• Document extract
Diversity Biases in AI

Anything that is built will reflect the builder and that’s no different with AI. One of the concerns that have become apparent with Artificial Intelligence is that it can be created with detrimental biases built into its core.

The tech industry, though gradually changing, currently is very male and very culturally similar, despite the myriad of locations that developers are based. This may be down to the level of education that’s needed or it might be because of global online communities that are often frequented by developers.

Interestingly, a lot of our everyday AI Assistants tend to have female (think Alexa, Siri, and Cortana etc.) You can change Siri to male if you wish, but the default setting is female. Intricate problem-solving AI bots, like IBM’s Watson and Salesforce’s Einstein are distinctly male.  This may be indicative of the views of gender roles by the manufacturers, harking back to female PAs and male leaders.  Also when Microsoft were researching which voice to use, the results came back that when building a helpful, supportive, trustworthy assistant, a female voice was best. IBM’s Watson, however, speaks with a male voice as it works beside doctors on cancer treatment and does so in short, definitive phrases which mimic the voice patterns expected of leaders. Google Translate converts Spanish phrases into English as “he said” “he did”, even when the subject is female, so it’s not just the persona’s, it’s the results as well.

It’s not just gender biases either, Nikon cameras’ software to detect when somebody is blinking consistently indicated that East Asian were always blinking, and of course, AI machine learns, as in the case of Microsoft’s Tay, which learnt to be racist, misogynistic and generally horrid from being on Twitter for less than 24 hours.

So if we are using artificial intelligence to CV screen, video interview or suggest who should be promoted, how can we trust it to not start out, or learn to be biased?

• Required work
In the piece on diversity biases in AI, how long was Microsoft's Tay on Twitter when it learned to be racist and misogynistic?

• Material provided
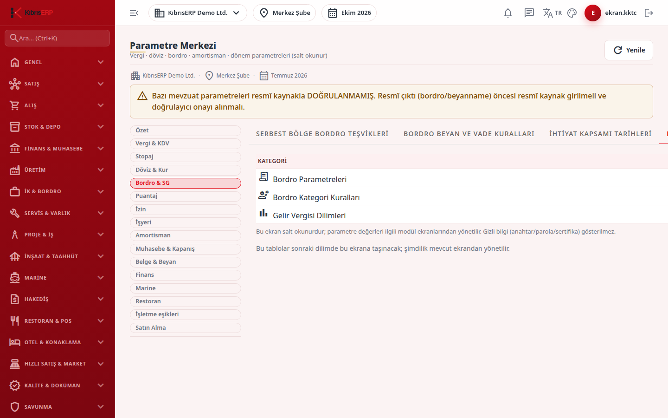Open the messages chat icon
This screenshot has height=418, width=668.
click(x=529, y=13)
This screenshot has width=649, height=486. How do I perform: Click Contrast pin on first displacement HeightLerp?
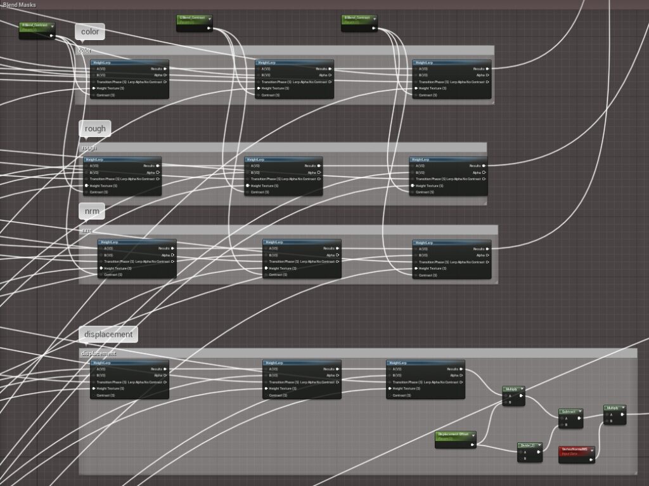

• Response below
Less than 24 hours.